(EXERCISE MATERIALS begins)

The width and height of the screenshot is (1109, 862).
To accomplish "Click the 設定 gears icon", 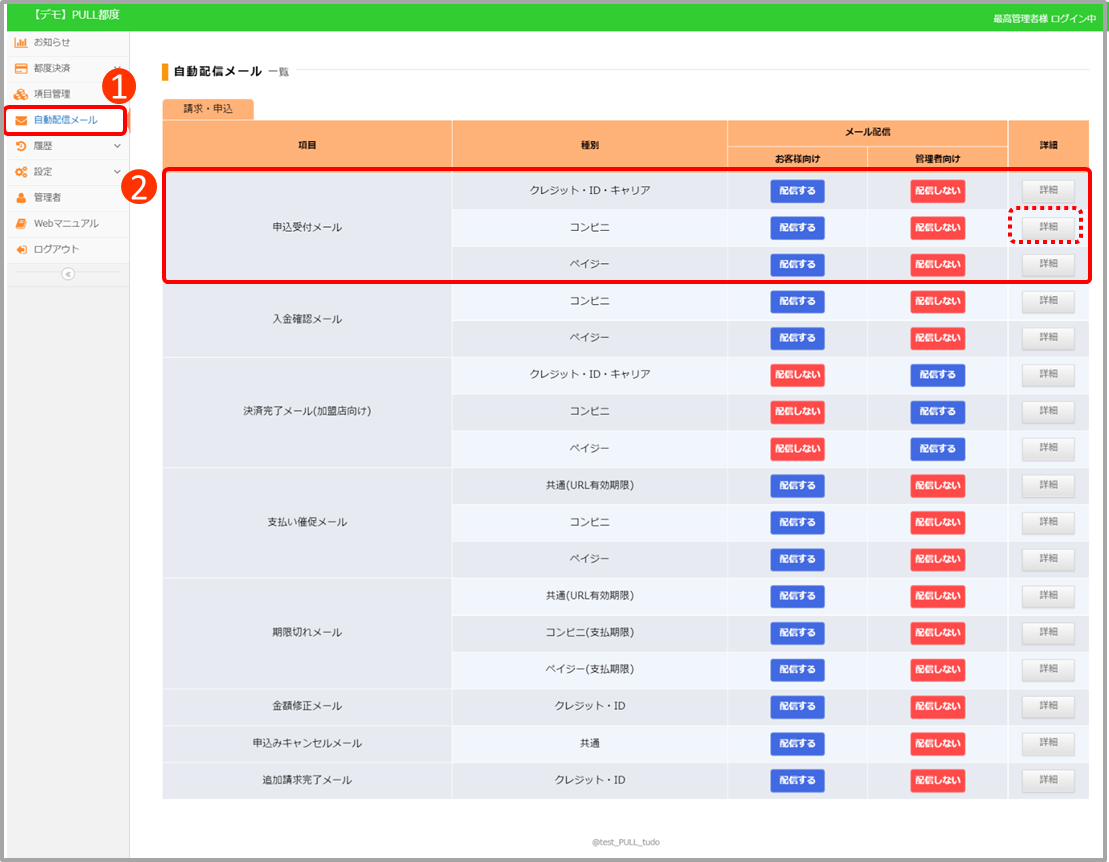I will click(21, 172).
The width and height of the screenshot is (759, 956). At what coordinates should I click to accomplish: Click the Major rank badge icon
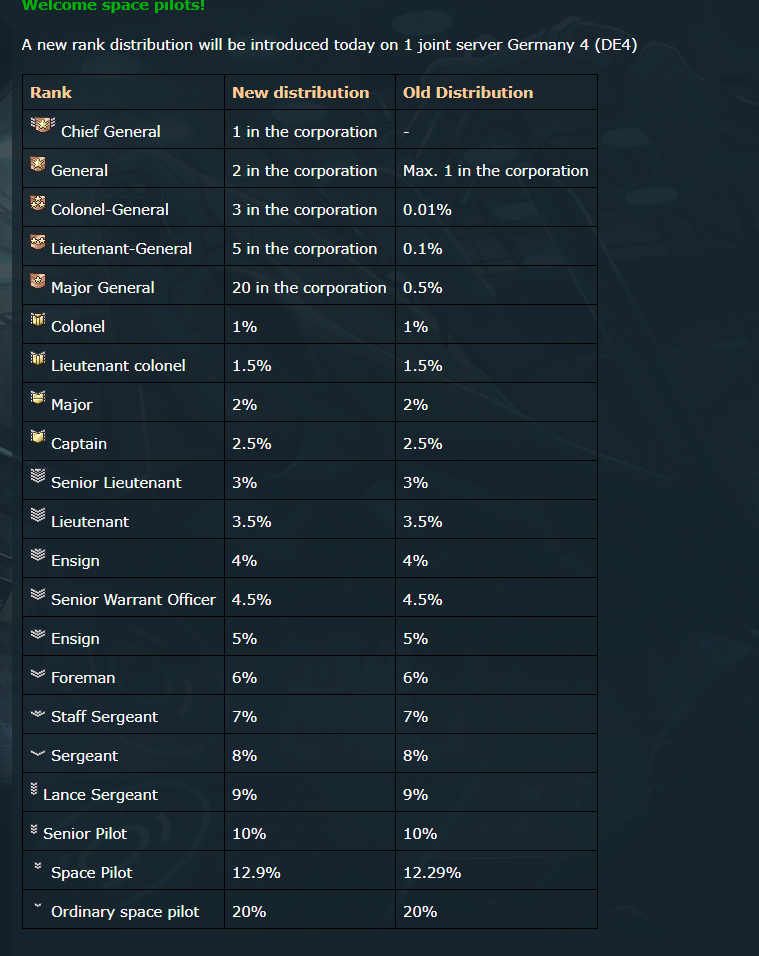coord(38,398)
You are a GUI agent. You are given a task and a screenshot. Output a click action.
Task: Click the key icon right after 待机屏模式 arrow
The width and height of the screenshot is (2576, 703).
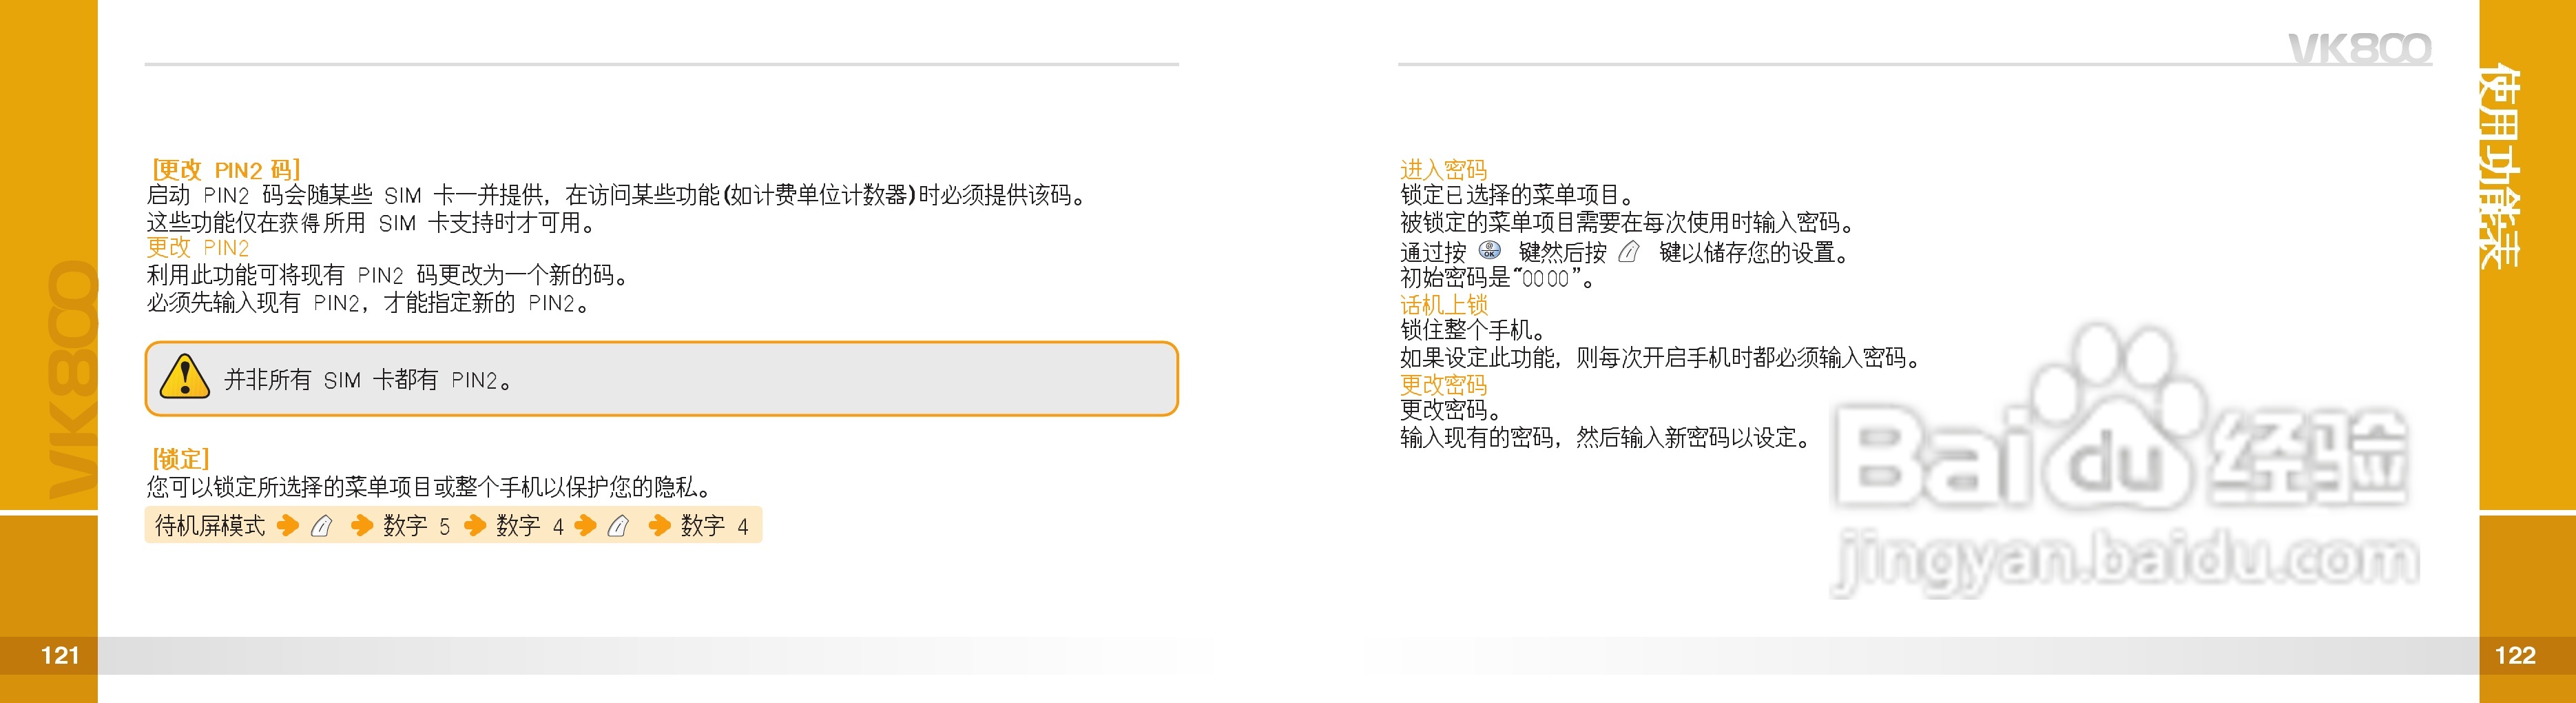[321, 526]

(EXERCISE MATERIALS ends)

**WHAT YOU NEED TO DO**
Leave the pictures aside. Set down exactly the lines from the one with "You are a GUI" through the final line of the listing above.

**SOLVED EXERCISE**
You are a GUI agent. You are given a task and a screenshot. Output a click action.
Task: Click the key icon right after 待机屏模式 arrow
The width and height of the screenshot is (2576, 703).
[321, 526]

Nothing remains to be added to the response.